* [Tarefa proposta 1]:
Reproduza todas as linhas do material fornecido trocando "widget" por "componente", sem nenhuma outra alteração. Deixe as imagens de fora da resposta.

* [Artigo]:

* * * *

"Precisamos
falar sobre Kevin" é uma porrada, dessas assim no meio da cara. O filme
foi tão chocante pra mim que ao final estava tão irritada e me perguntando: por
que alguém faz um filme (ou escreve um livro) assim? Fiquei nervosa mesmo,
porque o filme te deixa tão desconfortável que você se pergunta: pra quê?
Mas depois o tempo vai passando, você vai se
acalmando e as coisas vão fazendo sentido, não o filme e sua história, mas as
maravilhas que o cinema pode proporcionar, viver tantas histórias, descobrir
tantas possibilidades, pensar sobre elas, aprender a relativizar, a tolerar.

* * * *

* [Material fornecido]:

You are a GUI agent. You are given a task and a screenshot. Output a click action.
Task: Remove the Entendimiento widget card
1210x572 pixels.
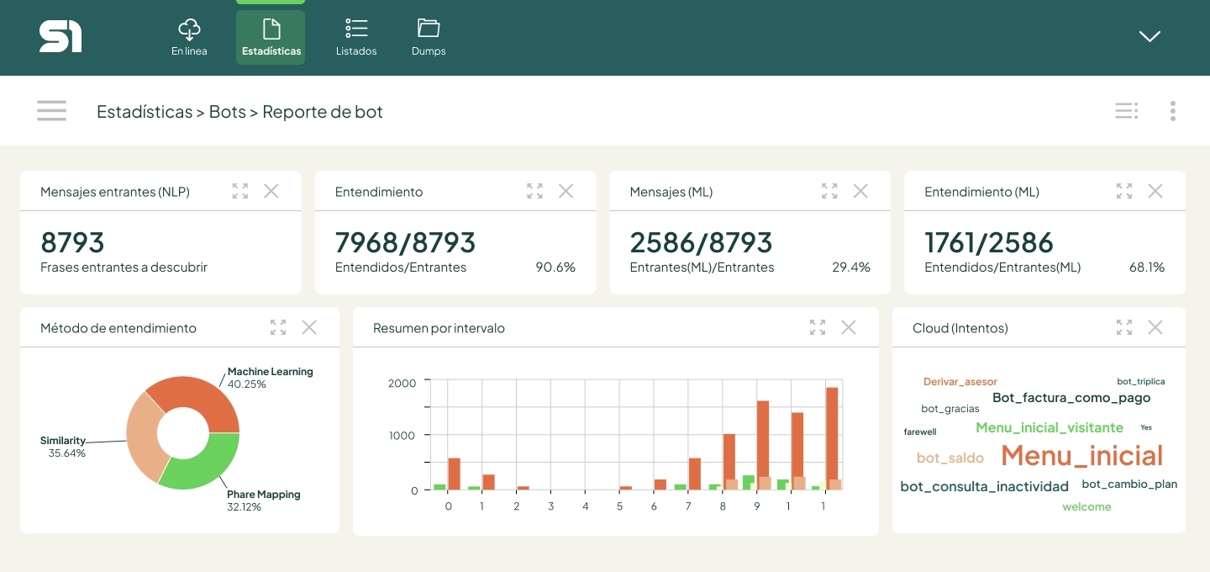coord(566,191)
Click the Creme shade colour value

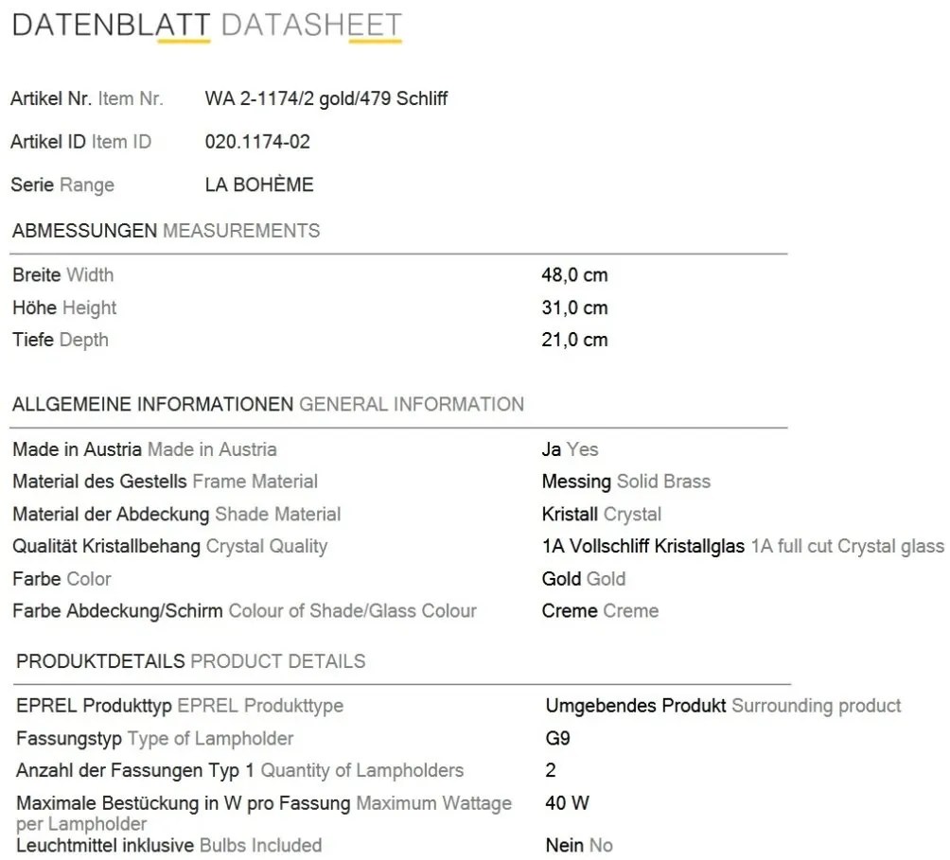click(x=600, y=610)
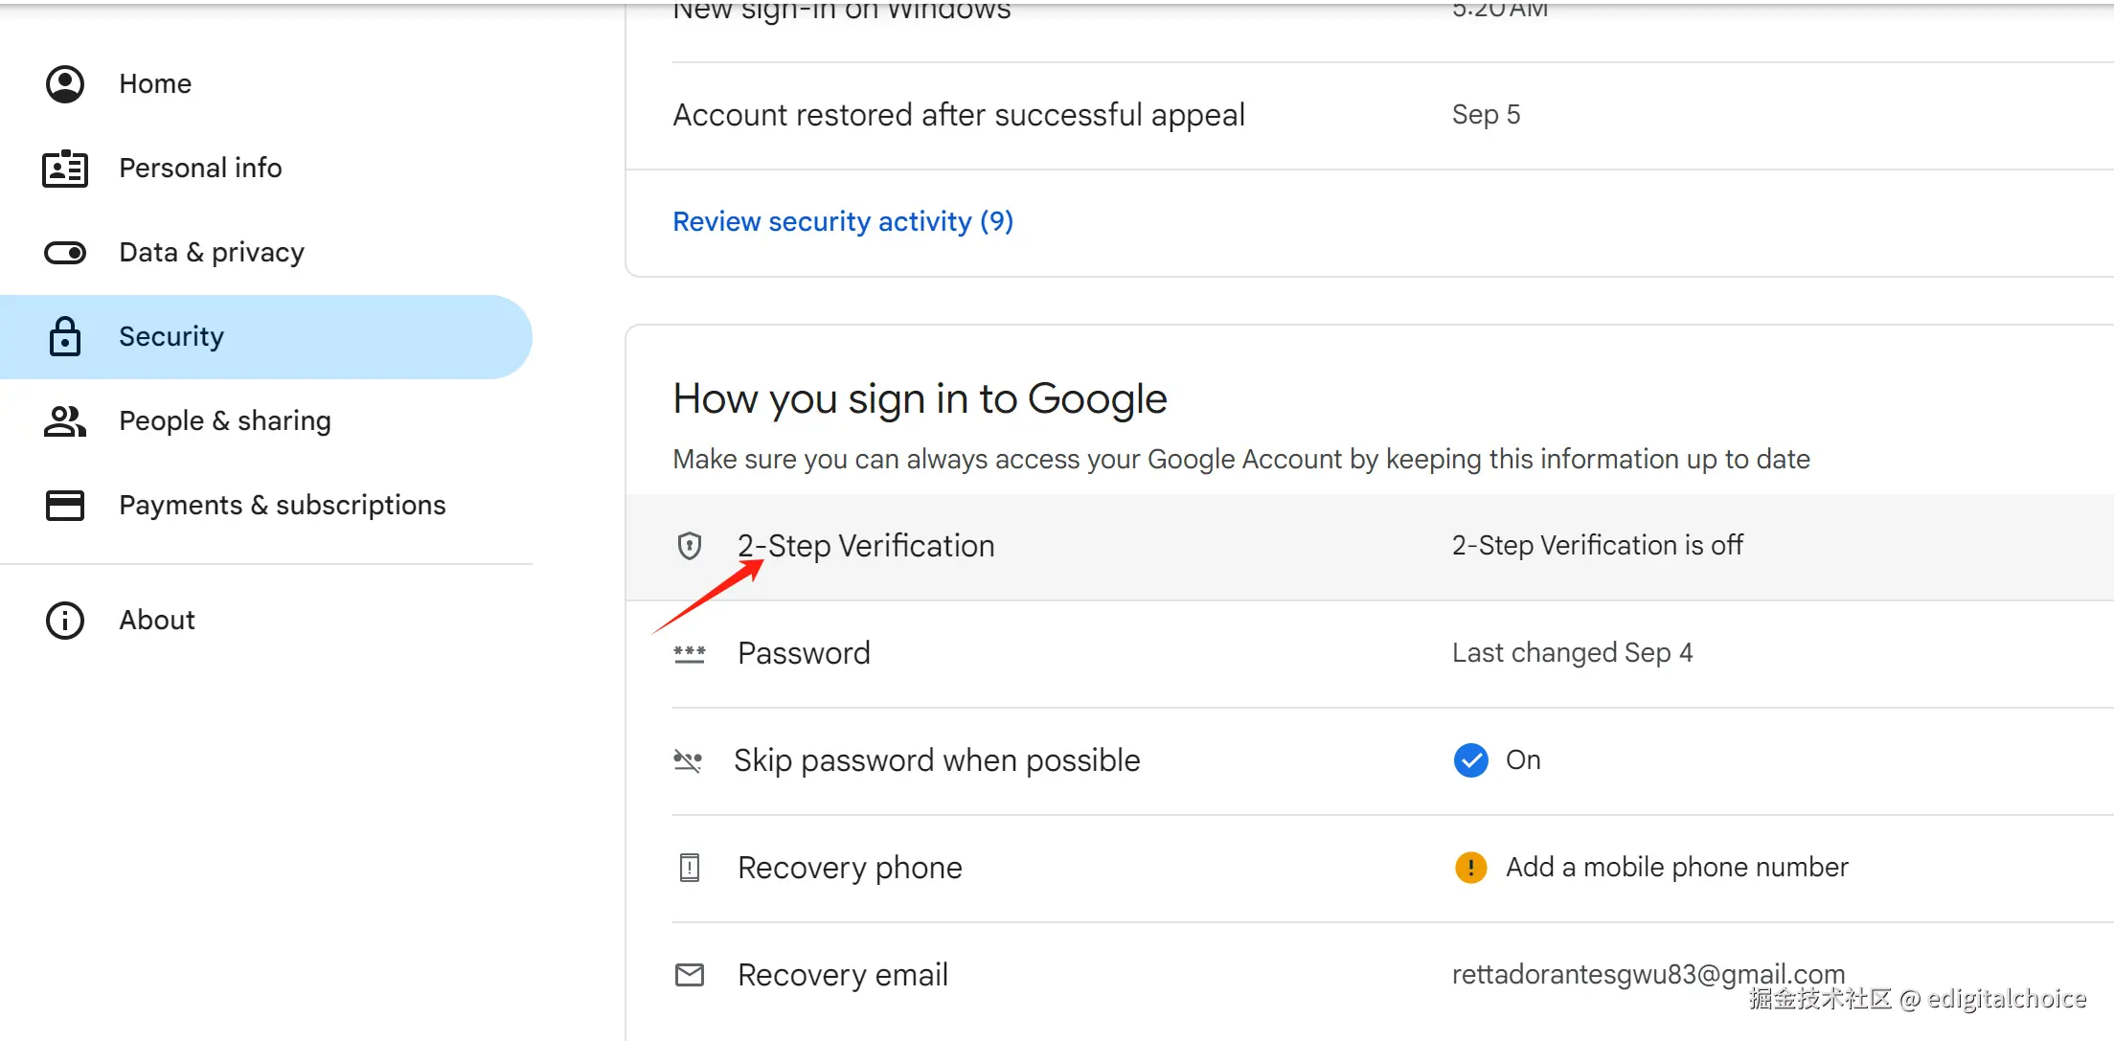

* * * *

* [Tarefa proposta 2]:
Retome o comentário sobre o filme "Precisamos falar sobre Kevin" a partir do ponto em que ele termina.

* [Resposta correta 1]:
You are a GUI agent. You are given a task and a screenshot. Output a click action.
Task: Remove the Entendimiento componente card
1210x572 pixels.
coord(566,191)
Click the Creme shade colour value

click(x=600, y=610)

* [Resposta correta 2]:
Isso pra mim é a magia mais bonita de um filme, e que é bem próxima a de um
livro. Por falar em livro, por mais que eu entenda melhor a história de Kevin,
eu ainda acho que não teria estômago para lê-la, uma coisa é passar, sei lá,
duas horas, outra são horas e dias, remoendo, se entristecendo... E claro que
existe beleza na tristeza, mas não, essa eu passo, obrigada. Quem sabe algum
dia...
Isso tudo porque "Precisamos" é um
filme pesado, denso e tenso. Tem violência, mas ela não é do tipo que estamos
acostumados com Bruce Lee, ela é emocional, doída. Se me permitem uma piada, deveria
ser utilizada em campanhas de controle de natalidade. Se você tem dúvidas se
quer ter filhos não deveria assisti-lo (ou sim), porque o filme trata de um
assunto difícil que é: você não tem controle sobre seu filho. É óbvio que há a
educação, mas boa parte do que ele é ou vai ser depende da personalidade dele.
E se seu filho nascer psicopata? Mais uma vez endosso que a educação e o
carinho resolvem muita coisa, mas não tudo, coitado dos pais, muitas vezes
carregam um fardo pesado demais, se sentem responsáveis demais pelo ser humano
que @ filh@ resolveu ser...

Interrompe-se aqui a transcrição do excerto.